Vattenfall AB and its two partners have given the go-ahead to the HYBRIT project and will proceed with the planning and designing of a pilot fossil-free steel production plant in northern Sweden.
In the spring of 2016, the Swedish state-owned utility teamed up with steel products maker SSAB AB (STO:SSAB-B) and state-owned mining company LKAB under the so-called HYBRIT initiative aimed at developing a steelmaking process that emits water rather than carbon dioxide (CO2). The idea is to use hydrogen produced with electricity from fossil-free Swedish sources.
In June 2017, the trio formed a joint venture (JV) and initiated a pre-feasibility study for the project.
Today, Vattenfall announced that the partners hope to begin the planning and designing of the pilot plant in Lulea and the iron ore deposits in Norrbotten this spring. The total cost of this process is estimated at SEK 20 million (USD 2.5m/EUR 2m) and the Swedish Energy Agency will finance half of it.

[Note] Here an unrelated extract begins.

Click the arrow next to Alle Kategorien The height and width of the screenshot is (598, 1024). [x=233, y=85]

After completing the pre-feasibility study, the partners have determined that fossil-free steel would be 20-30% more expensive, but will be able to compete in the market with traditional steel in future, as the prices of electricity from fossil-free sources continue to decline and the costs for carbon dioxide emissions through the European Union Emissions Trading System (ETS) rise.
“Fossil-free steel production starts in the mine, and we’re currently working intensively on how the next generation of pellet plants will be designed, as well as how a future electrified and more highly automated mine should be designed,” said Jan Mostrom, president and CEO of LKAB.

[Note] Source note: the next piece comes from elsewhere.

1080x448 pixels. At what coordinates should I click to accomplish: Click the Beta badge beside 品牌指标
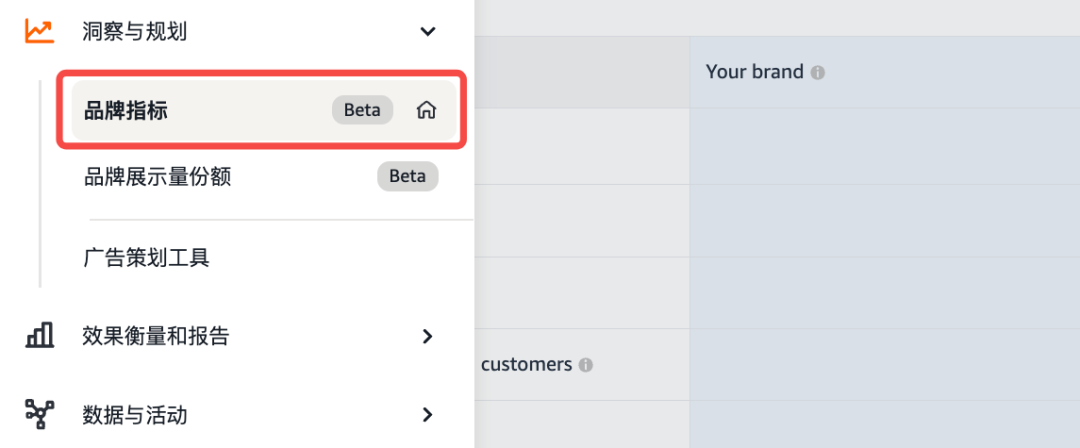(x=362, y=111)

HYBRIT’s CEO Marten Gornerup noted that also this spring the company will look into the possibility of extending the project to Finland.
The HYBRIT initiative could cut Sweden’s total carbon dioxide (CO2) emissions by 10% and those in Finland by 7%, Vattenfall said, but noted that the state, research institutions and universities should make significant contributions for the project to be successful.
The ultimate goal is to have a totally fossil-free process for steel production by 2035.
According to the EU’s statistical office, Sweden generated about 53.8% of its gross final energy from renewable energy sources in 2016, already exceeding its national target of 49% for 2020. It was followed by Finland, where 38.7% of the energy came from renewables, so it has also achieved its goal of 38% for 2020.